═══ RECORDS FOR THIS EXERCISE
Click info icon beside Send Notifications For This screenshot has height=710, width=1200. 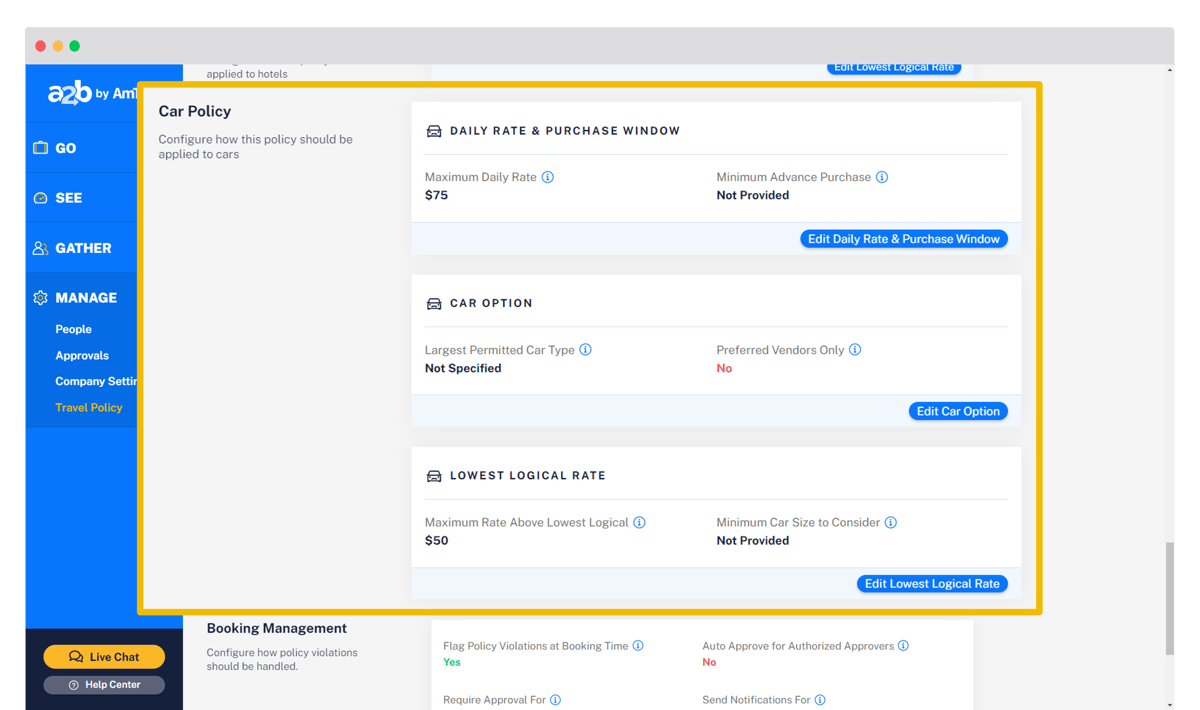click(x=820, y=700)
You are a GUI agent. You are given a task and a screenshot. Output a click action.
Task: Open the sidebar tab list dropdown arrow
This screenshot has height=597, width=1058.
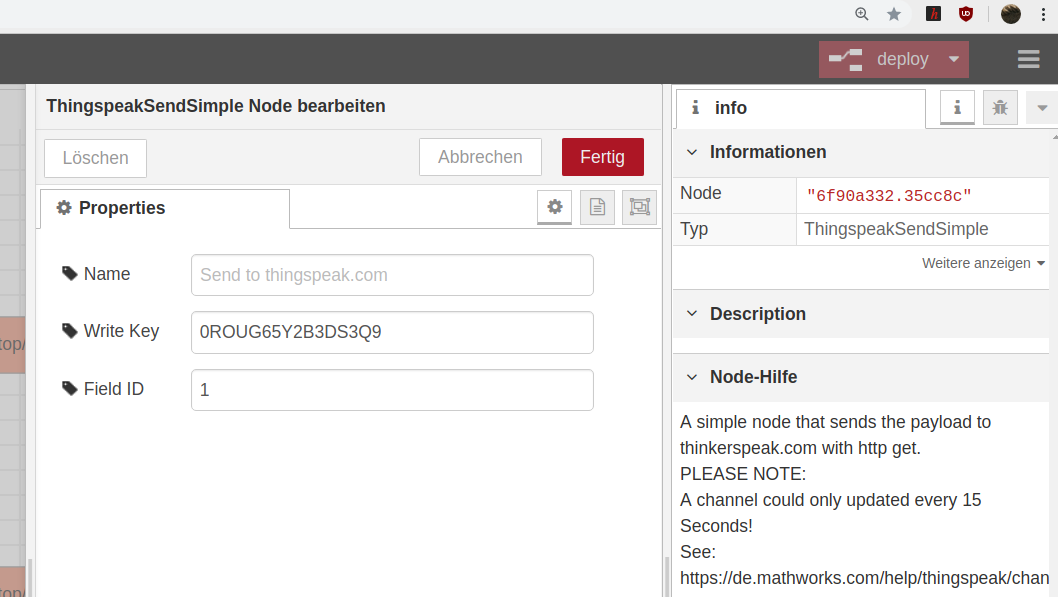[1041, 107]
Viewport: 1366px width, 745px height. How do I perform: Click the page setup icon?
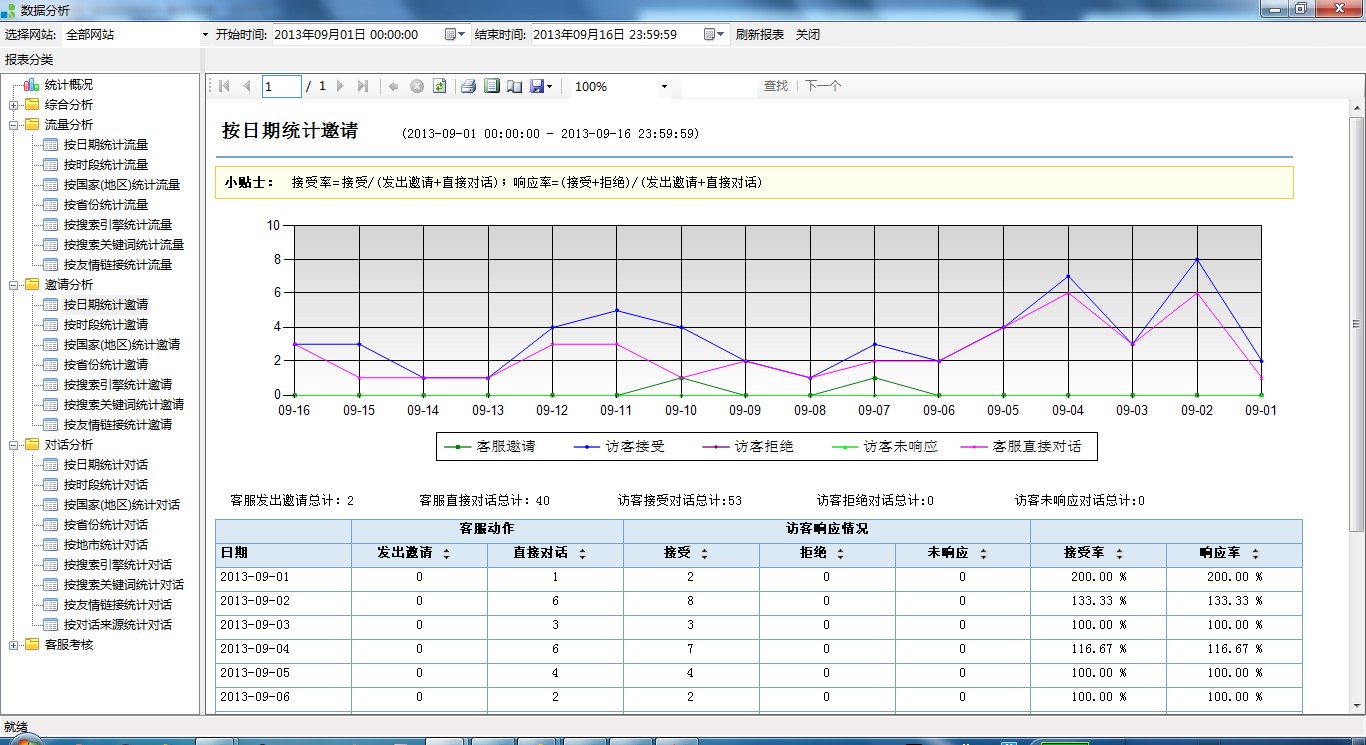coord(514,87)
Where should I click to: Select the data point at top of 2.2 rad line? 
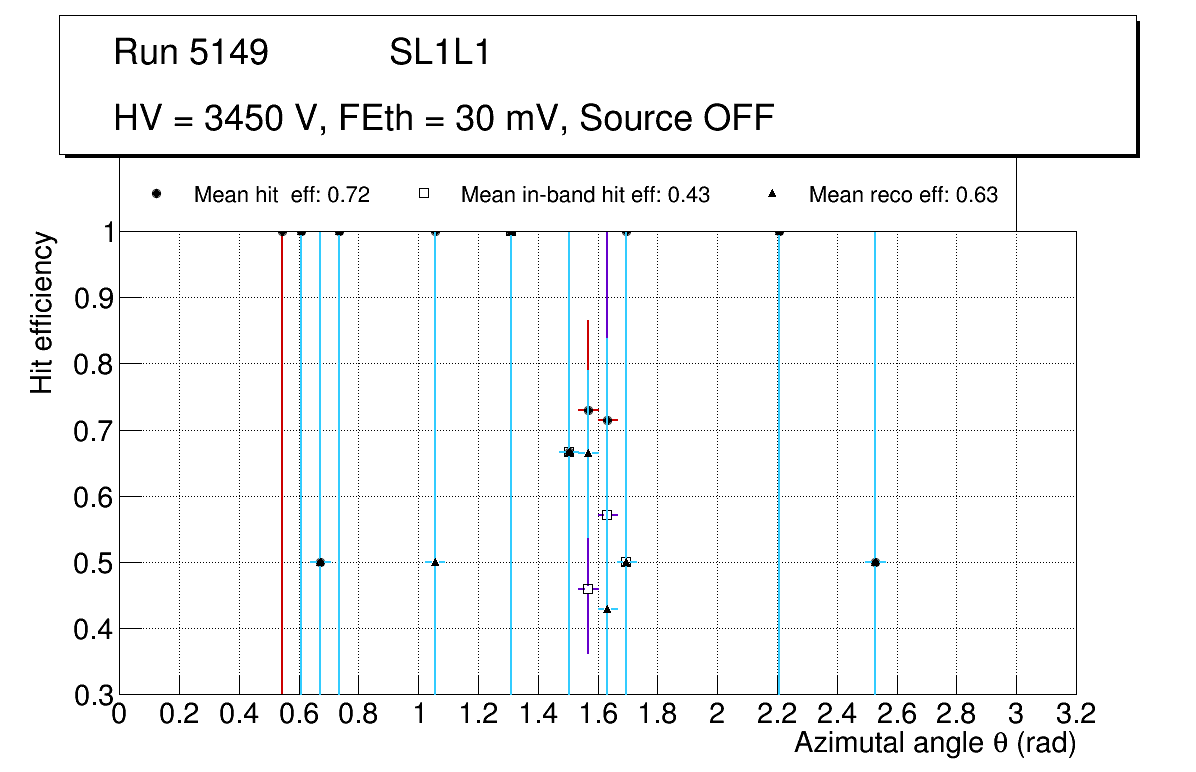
══════
═══ RECORDS FOR THIS EXERCISE
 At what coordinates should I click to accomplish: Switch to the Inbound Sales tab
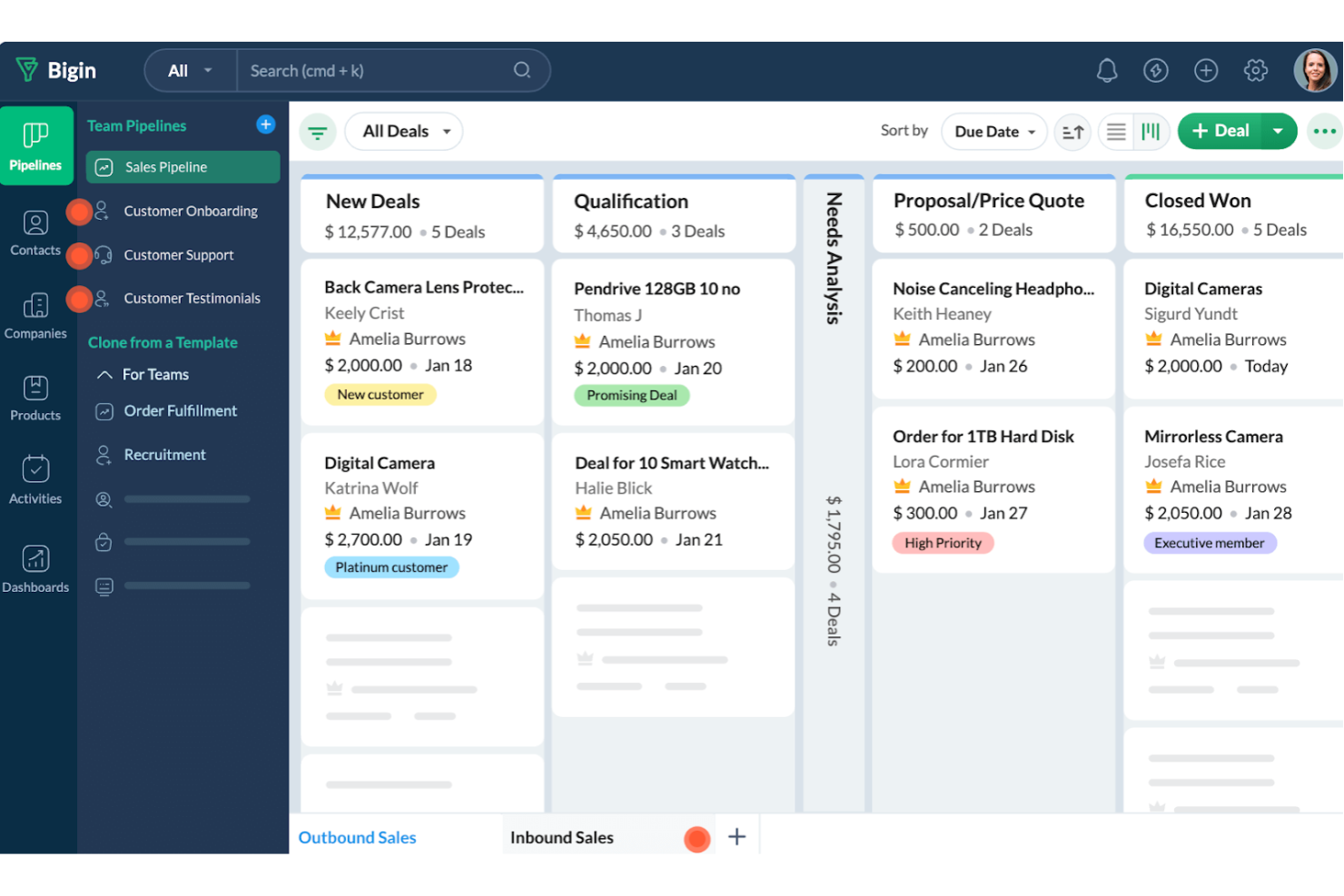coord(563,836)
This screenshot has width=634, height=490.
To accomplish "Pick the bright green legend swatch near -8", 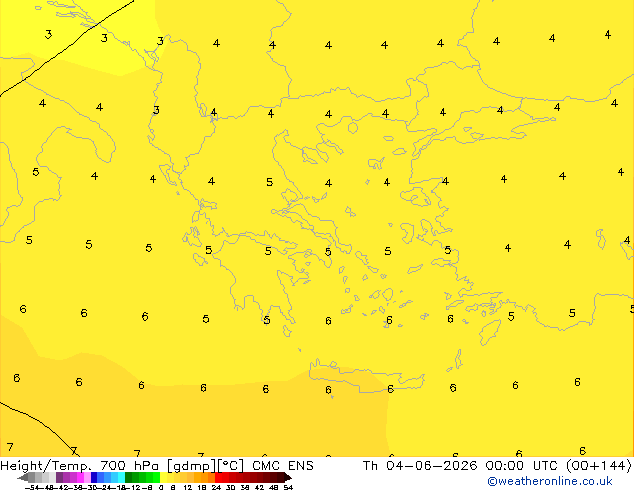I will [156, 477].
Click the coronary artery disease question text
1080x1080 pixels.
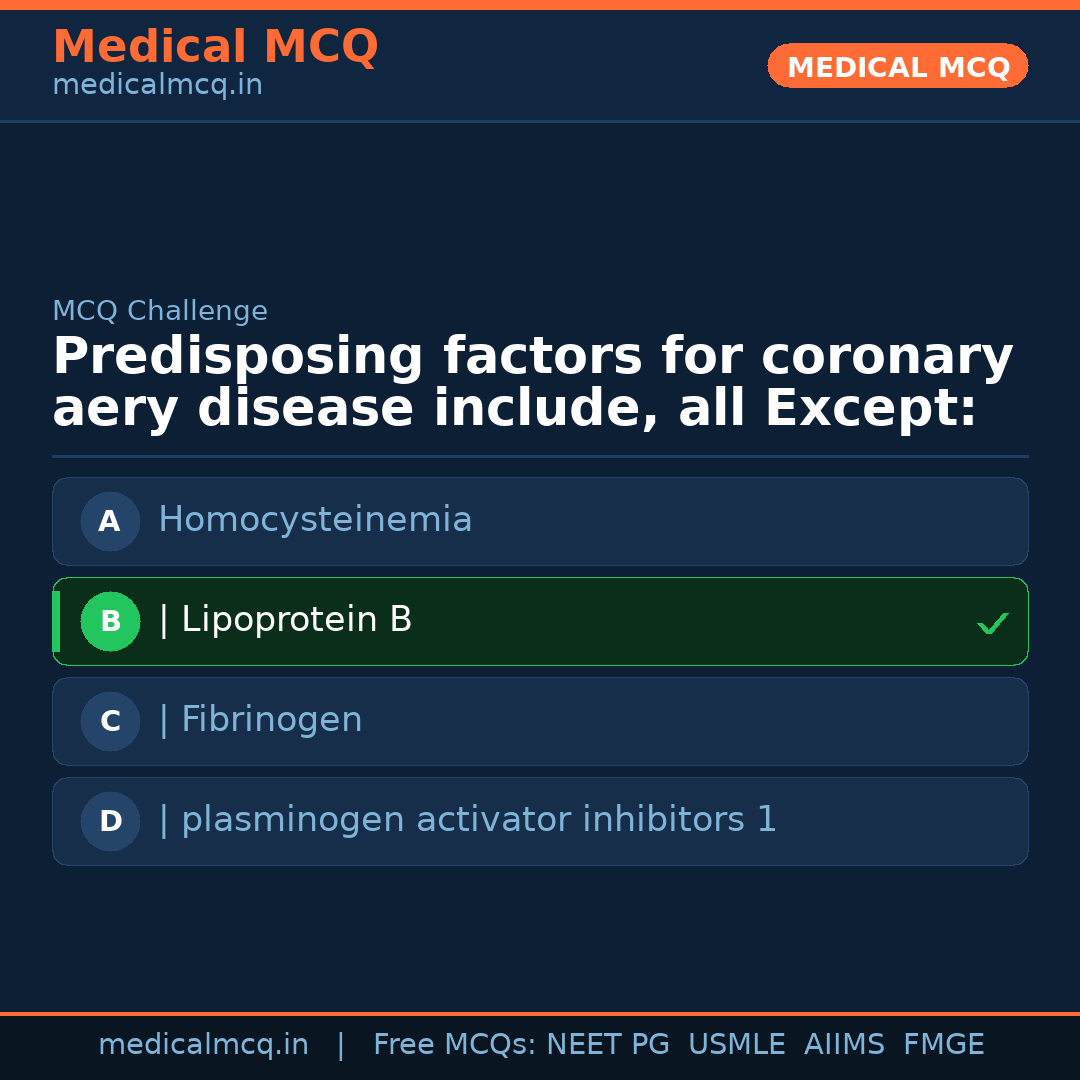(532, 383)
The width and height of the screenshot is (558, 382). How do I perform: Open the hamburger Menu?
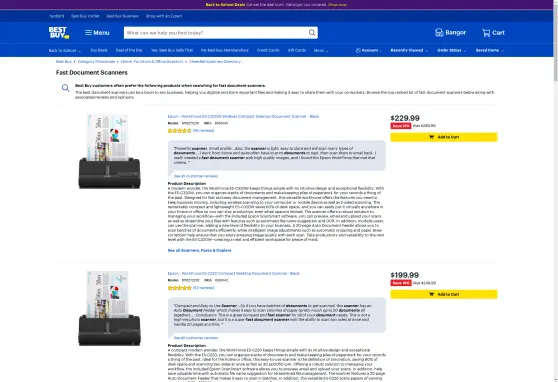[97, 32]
══════
ASSIGNMENT >>
Transcribe the lines above exactly, beginning at the one with "You are a GUI" and ending at the one with "Where should I". Include both; exclude the pictures.

TASK OUTPUT >>
You are a GUI agent. You are given a task and a screenshot. Output a click action.
Task: Open the sidebar tab list dropdown arrow
This screenshot has height=597, width=1058.
[1041, 107]
Viewport: 1366px width, 745px height. How do I perform: Click the page setup icon?
coord(514,87)
Where should I click to: Select the data point at top of 2.2 rad line? 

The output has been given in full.